Passage provided.
════════

[PATCH] D142914: [MLIR][OpenMP] Added OMPIRBuilder support for Target Data directives.

Mon Mar 13 15:15:33 PDT 2023

kiranchandramohan added inline comments.

================
Comment at: mlir/lib/Target/LLVMIR/Dialect/OpenMP/OpenMPToLLVMIRTranslation.cpp:1357
+/// Process MapOperands for Target Data directives.
+static LogicalResult processMapOperand(
+    llvm::IRBuilderBase &builder, LLVM::ModuleTranslation &moduleTranslation,
----------------
TIFitis wrote:
> TIFitis wrote:
> > TIFitis wrote:
> > > kiranchandramohan wrote:
> > > > kiranchandramohan wrote:
> > > > > TIFitis wrote:
> > > > > > TIFitis wrote:
> > > > > > > kiranchandramohan wrote:
> > > > > > > > TIFitis wrote:
> > > > > > > > > kiranchandramohan wrote:
> > > > > > > > > > TIFitis wrote:
> > > > > > > > > > > kiranchandramohan wrote:
> > > > > > > > > > > > Isn't it possible to sink this whole function into the OpenMPIRBuilder by passing it a list of `mapOpValue` and `mapTypeFlags`?

════════

Provided records.

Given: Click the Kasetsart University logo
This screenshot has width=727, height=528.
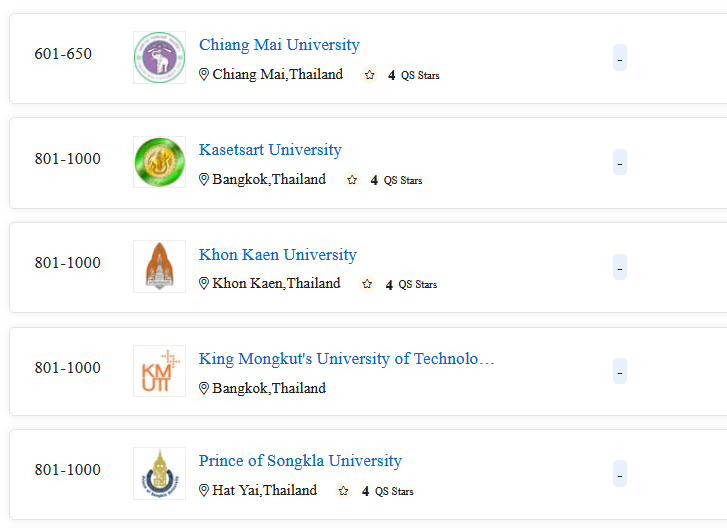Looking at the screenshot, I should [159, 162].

════════

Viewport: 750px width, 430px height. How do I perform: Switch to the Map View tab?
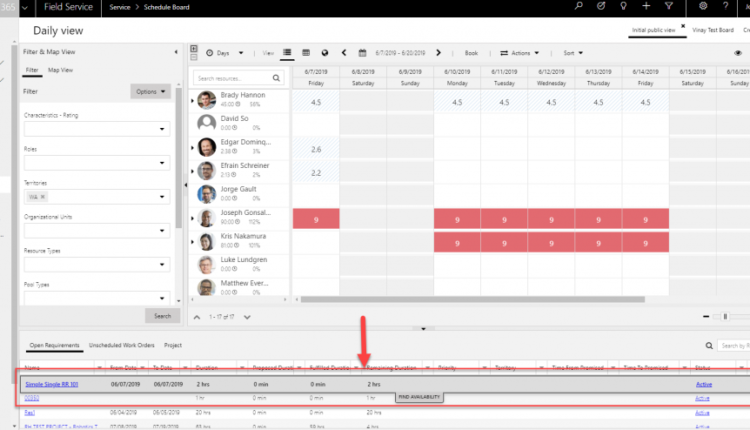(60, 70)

════════

To-do list.
**A.** Repeat word for word the part of the code review thread starting with "[PATCH] D142914: [MLIR][OpenMP]" and going on through "added inline comments.".
**B.** Answer these questions about the code review thread:
(i) What line number in OpenMPToLLVMIRTranslation.cpp is the comment attached to?
(ii) What is the name of the static function shown in the code?
(iii) According to the final comment, what would be passed to the OpenMPIRBuilder?
**C.** Take the code review thread further from the point where it stops.
The rows have no connection to the code review thread.

Set of answers.
**A.**
[PATCH] D142914: [MLIR][OpenMP] Added OMPIRBuilder support for Target Data directives.

Mon Mar 13 15:15:33 PDT 2023

kiranchandramohan added inline comments.

**B.**
(i) 1357
(ii) processMapOperand
(iii) A list of `mapOpValue` and `mapTypeFlags`

**C.**
> > > > > > > > > > > > `lvm::Value *mapOpValue = moduleTranslation.lookupValue(mapOp);`
> > > > > > > > > > > > 
> > > > > > > > > > > > Did i miss something? Or is this in anticipation of more processing required for other types?
> > > > > > > > > > > I'm not fully sure but we might need more MLIR related things when supporting types other than LLVMPointerType. Also there is a call to mlir::LLVM::createMappingInformation.
> > > > > > > > > > > 
> > > > > > > > > > > I guess it might still be possible to move most of it to the IRBuilder, would you like me to do that?
> > > > > > > > > > Callbacks are useful when there is frontend-specific handling that is required. If more types require to be handled then it is better to have the callback. We can revisit this after all types are handled. I assume, the current handling is for scalars and arrays of known-size.
> > > > > > > > > I am a novice at FORTRAN so I'm not aware of all  the types and scenarios.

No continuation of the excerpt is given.